Prior to the violence, Swedish clothing giant H&M stated that it would work with labor leaders to improve labor conditions but had not yet put a timeline on the changes.

“We are pushing H&M to provide free meals through a healthy meal program,” said Tola. “We are still not 100 percent satisfied with H&M because of low pay and the short-term contracts for the factories.”

Many women are now migrating to Malaysia and Thailand for better pay, which leaves factories short of workers.  “We also notice there is an increase in under-age workers so we want restrictions on the hours worked and the work environment, a 6-hour limit maybe,” added Tola.

Workers also pile into trucks filled dangerously full to commute to the factory from the outskirts of the city because they can’t afford to travel safely.

“Overtime work keeps us busy because we need this money to pay our families,” laments another Messenger Band song called ‘The Suffering of Workers.’

Garment workers struggle to send money home to their families in the countryside, who are often in debt.  Most workers themselves are in debt at about $50 each, according to Tola’s research, and often just manage to make the monthly interest payments which are $10 due to unregulated interest rates.  If they find out they are pregnant, they usually opt to get abortions, fearing that they will lose their work contracts.

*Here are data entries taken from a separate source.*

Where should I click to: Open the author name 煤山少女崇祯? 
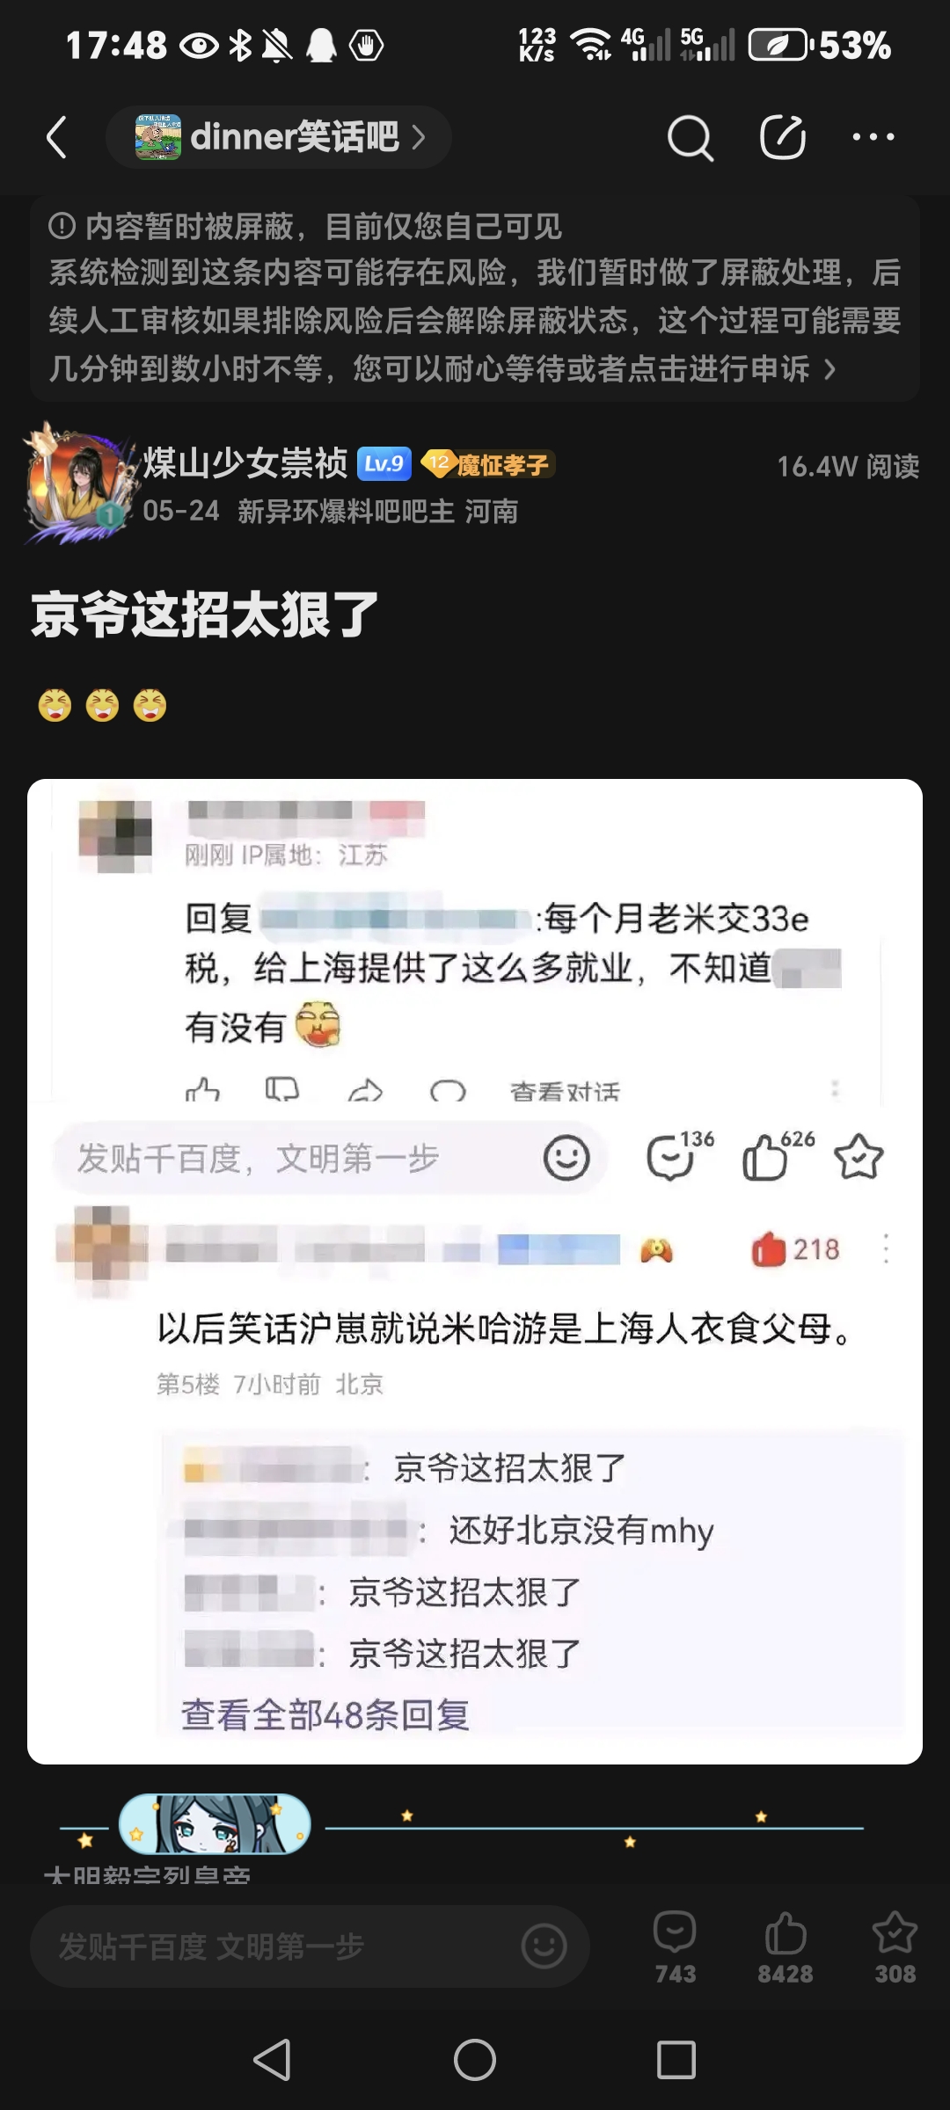point(245,463)
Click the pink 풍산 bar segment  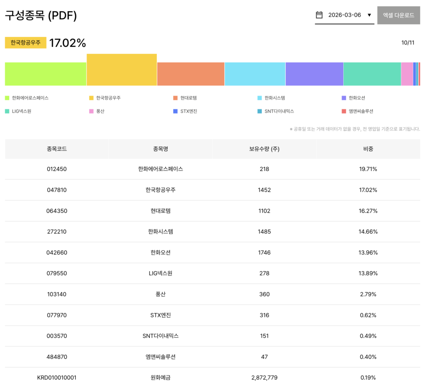(x=407, y=74)
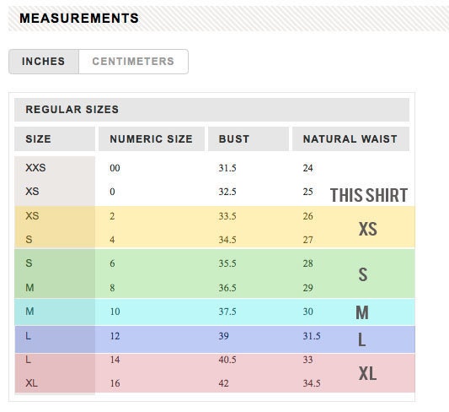Click the Natural Waist column header
Screen dimensions: 449x412
pos(350,138)
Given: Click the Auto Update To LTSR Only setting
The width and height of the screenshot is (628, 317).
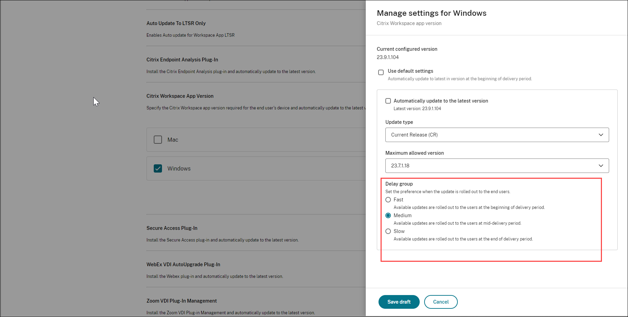Looking at the screenshot, I should (x=176, y=23).
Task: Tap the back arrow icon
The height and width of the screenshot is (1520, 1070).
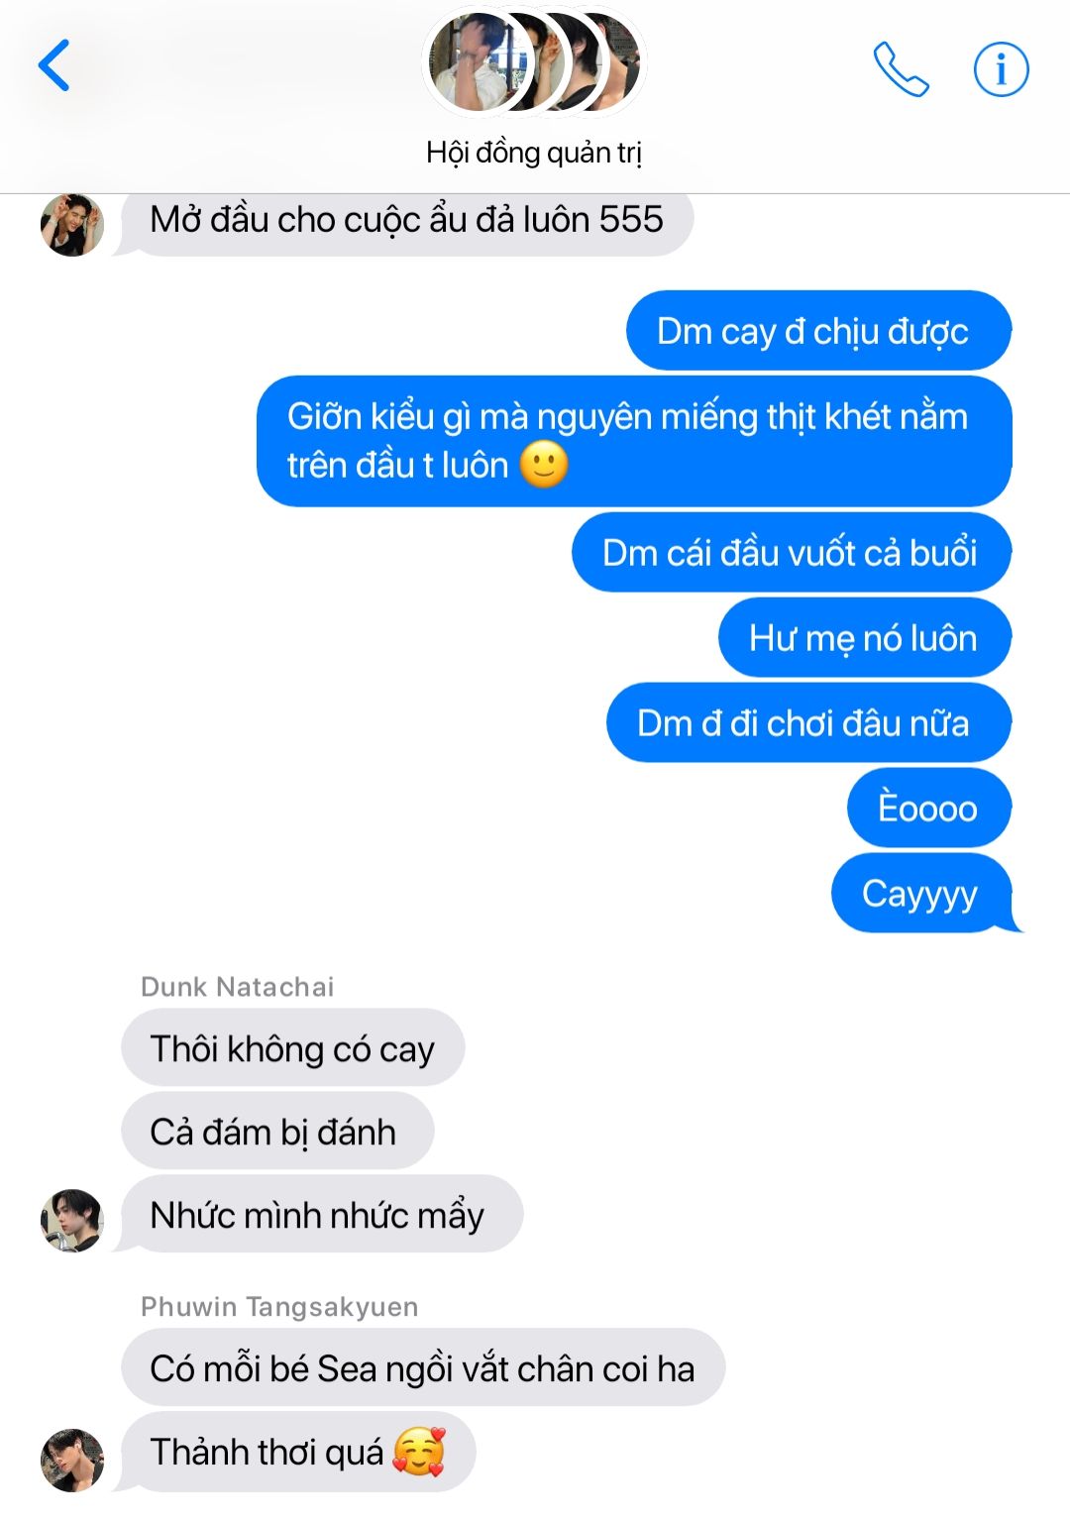Action: tap(54, 65)
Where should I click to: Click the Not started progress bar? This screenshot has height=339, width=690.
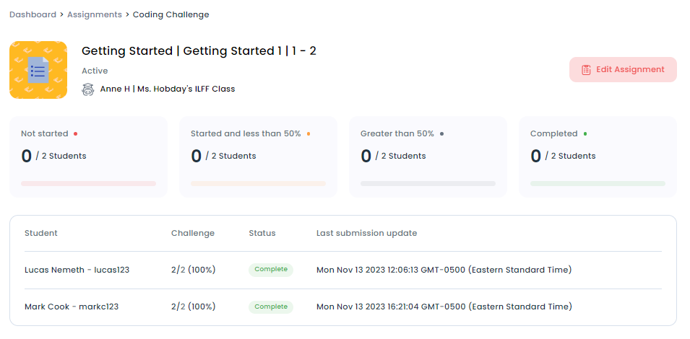(88, 184)
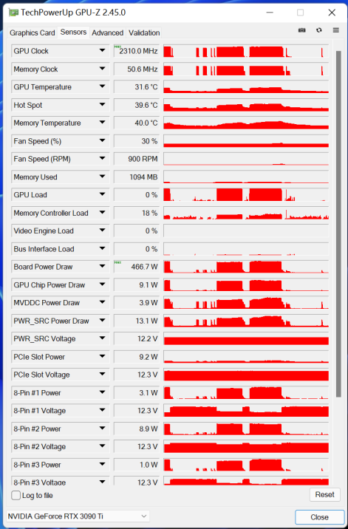Click the Close button at bottom
The image size is (348, 529).
(319, 517)
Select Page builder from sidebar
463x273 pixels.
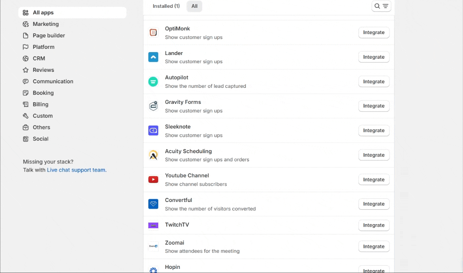pyautogui.click(x=48, y=36)
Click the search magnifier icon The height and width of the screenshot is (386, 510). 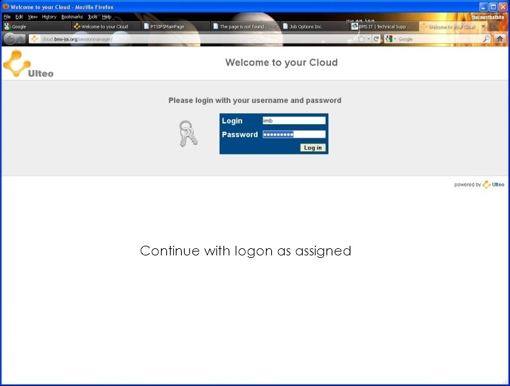486,39
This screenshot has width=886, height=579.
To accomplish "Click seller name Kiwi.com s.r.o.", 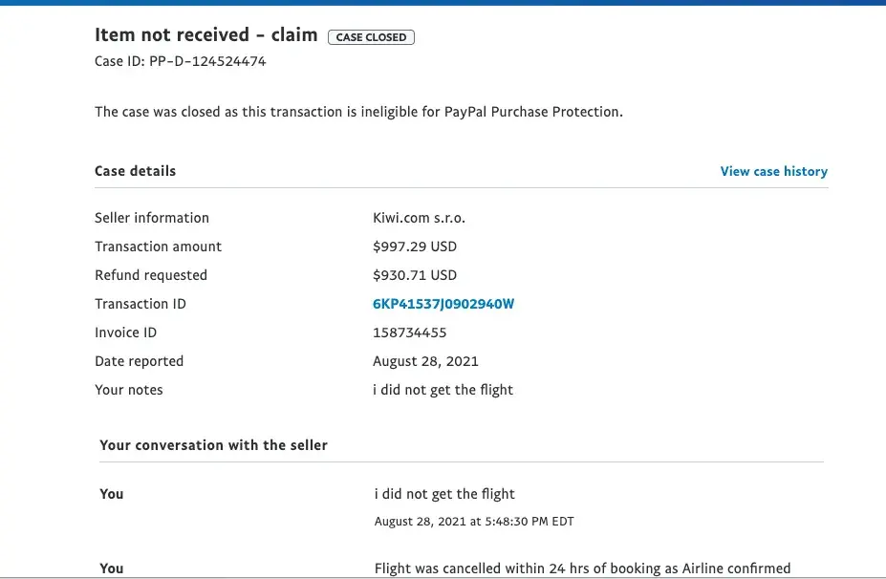I will (x=419, y=218).
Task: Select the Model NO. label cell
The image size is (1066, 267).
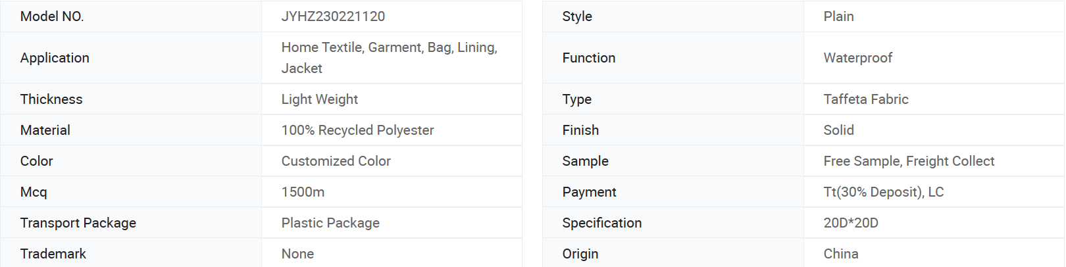Action: (131, 16)
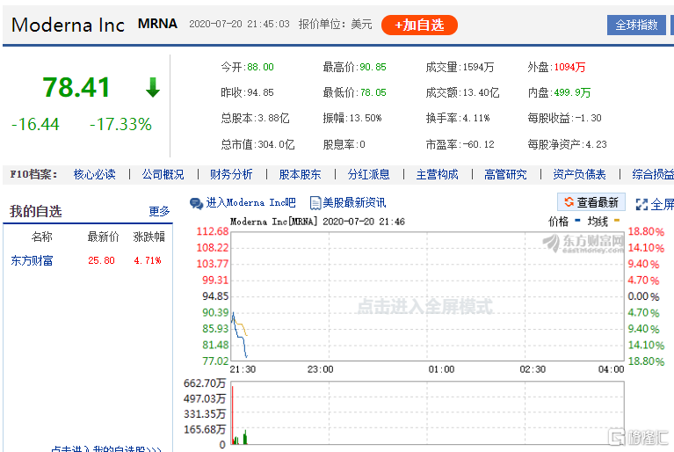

The lyrics to the Messenger Band’s song, ‘Suffer from Privatization,’ deftly described this impact without criticizing the government.

“Oh private companies please allow us to survive… The loans look good but in fact they are a chain around our necks.  We must stand up for our freedom.”

While Tola, Chrek and Kun understand the misery that garment workers face, they are unclear how the violence and riots started.

Some activists allege agitators were used to stir up violence in protestors as a reason to shoot at them.  Mysterious men without uniforms have used sling shots and tazors on protesters at previous demonstrations.

Thida Khus, Director for SILAKA civil society organization, has organized human rights observers at previous protests.  She said her team had noticed these agitators before.

Also called Prime Minister Hun Sen’s “Third Hand,” the theory has been passed around on social media.  Mu Sochua mentioned it on her public facebook page as well after the shootings.

While agitators are blamed for stirring up violence, foreign interests are tied to the crackdown. South Korean owners of garment factories were said to have asked for military intervention against protestors, according to Asian TNCs Monitoring Network. In an email, the group wrote that Yakjin (Cambodia) Inc. had used their connections to break the strike.  This was confirmed in a media report that translated the South Korean Embassy’s website, saved in a screen shot.

However, Asian TNCs Monitoring Network pointed out Yakjin is 70 percent owned by the U.S.-based Carlyle Group, a private equity firm.  The Carlyle Group acquired majority ownership of Yakjin Trading Group December 24, 2013, according to a press release.

In explaining the challenge of achieving justice for factory workers, Tola said, “All garment industries have links with high ranking officials. Because of the culture of impunity that is why they can do as they like without thinking.  The root cause is the corrupted government. If you change this it can get better, not only for workers but also for business.”